“Chi nella propria vita si è sempre protetto dalle esperienze di dolore, non potrà offrire agli altri che una vuota consolazione” H. Nouwen
Non si può pretendere di incamminarsi verso la strada della realizzazione personale se non attraverso il riconoscimento della propria vulnerabilità. Che cosa significa vulnerabilità? Significa (deriva dal latino “vulnerare” derivato di “vulnus-eris”, “ferita”) propensione ad essere e a rimanere feriti. Se per diventare invulnerabili ci chiudiamo nei nostri rigidi sistemi di difesa, corriamo il rischio di rinunciare all’amore, all’amicizia, al ricevere aiuto e consolazione. Rendersi vulnerabili significa sapere che è possibile ricevere dei duri colpi a livello relazionale e rimanere feriti nella parte più intima di sé. Colui che ama veramente è disponibile a venir ferito, perché questo è il regalo più bello e autentico da donare al prossimo: aprirsi nella nudità dell’essere noi stessi. Per molto tempo noi soffochiamo la nostra parte più debole e fragile, nascondendola accuratamente al fine di proteggerla e rinchiuderla nell’apparente tranquillità. Così facendo è come se ci sedessimo immobili in mezzo alla notte, respingendo il chiarore di un’alba colma d’amore e di nuovi orizzonti. Se un uomo vuole essere sicuro della strada da percorrere deve chiudere gli occhi e procedere al buio, in quanto è nella notte del dolore che possiamo più facilmente disintossicarci dalle scorie avvelenate di quel freddo che punge il cuore, per poi riconoscere i raggi di calore provenienti dai sorrisi e dalle lacrime di chi viaggia insieme a noi.

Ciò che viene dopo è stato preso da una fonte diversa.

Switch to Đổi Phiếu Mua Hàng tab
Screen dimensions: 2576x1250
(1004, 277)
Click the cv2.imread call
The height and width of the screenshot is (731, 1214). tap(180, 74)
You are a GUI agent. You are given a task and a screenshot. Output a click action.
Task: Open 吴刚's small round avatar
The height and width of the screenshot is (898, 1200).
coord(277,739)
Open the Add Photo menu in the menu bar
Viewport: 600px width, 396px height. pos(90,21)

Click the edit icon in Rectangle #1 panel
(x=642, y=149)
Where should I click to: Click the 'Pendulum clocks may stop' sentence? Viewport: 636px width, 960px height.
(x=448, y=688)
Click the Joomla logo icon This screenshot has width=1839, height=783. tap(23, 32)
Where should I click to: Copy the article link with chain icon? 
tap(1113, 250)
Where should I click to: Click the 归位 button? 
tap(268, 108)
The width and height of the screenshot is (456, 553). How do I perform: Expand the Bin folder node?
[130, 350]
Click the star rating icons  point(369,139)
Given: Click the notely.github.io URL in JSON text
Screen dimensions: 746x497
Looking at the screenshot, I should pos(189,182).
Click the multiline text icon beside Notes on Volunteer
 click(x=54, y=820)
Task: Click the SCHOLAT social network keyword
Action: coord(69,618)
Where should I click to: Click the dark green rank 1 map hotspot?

Solitudine, malattia, perdite affettive, ingiustizie, maltrattamenti, abusi psicologici, vuoti esistenziali, dipendenze, peccato, ecc, sono alcune delle molteplici esperienze di dolore sperimentate. Cosa accade se non si prende contatto con le proprie ferite? Innanzitutto vengono negate (“io non ho problemi”) o rifiutate (“vade retro sofferenza”). Ciò ha delle conseguenze pesanti nei rapporti interpersonali. Ad esempio, ci si può presentare davanti ad una persona nella convinzione che io sono sempre nel giusto, mentre l’altro è quello che ha sempre dei problemi. Io sono a posto e l’altro deve cambiare, anzi deve diventare come me, così imparerà a stare meglio. In secondo luogo, si arriva alla convinzione di non avere bisogno di essere aiutati, di poter contare unicamente sulle proprie risorse intellettive o sulla propria forza di volontà. Questo atteggiamento di negazione porta ad essere ipercontrollati, ad attuare un sistema di ipervigilanza mentale, che può diventare controllo ossessivo (spesso a livello inconscio) sulla vita degli altri. Chi non sa riconoscere le proprie ferite farà di tutto per tenerle lontane, per evitare di essere toccato nella sua parte più sensibile e dunque, in diverse modalità, tenterà di porre ad una certa distanza ogni evento rievocatore di situazioni analoghe. Questo crea uno stato di tensione interna che con il passare degli anni potrebbe sfociate in crisi di panico o in forti stati d’ansia. In terzo luogo, chi non è consapevole delle proprie ferite tenderà ad assumere il ruolo della persona che si prenderà cura delle ferite altrui con un atteggiamento salvifico tendente a dare indicazioni o soluzioni preconfezionate, senza dare all’altro la possibilità di attivare le proprie risorse interne.
Non è sufficiente mettersi in contatto con le proprie ferite; occorre fare un passo successivo: trasformarle in forza rigeneratrice, aprirsi alla dimensione della pace e della riconciliazione con il proprio passato. Ad esempio, se è vero che “solo un medico ferito può prendersi cura dei propri pazienti” (Jung) è anche vero che egli deve conoscere la strada della guarigione per soccorrere la fragilità altrui. Nessuno può aiutarci se non gli comunichiamo dove siamo, in quali territori ci siamo persi o rifugiati, per difenderci dalle raffiche di solitudine o di violenza che si sono abbattuti come terremoti d’angoscia nei giorni dell’infanzia. Aspettarsi una guarigione senza entrare in contatto con la malattia è come decidere di dimagrire senza mettersi in contatto con l’ansia o il vuoto interiore che origina la voracità alimentare. Quando gli occhi si inumidiscono di una pioggia di lacrime pronte a salpare per i mari della sofferenza, siamo pronti per ravvivare con un’aria pulita e fresca il viaggio del ritorno a casa: il dono dell’essere fedeli a noi stessi!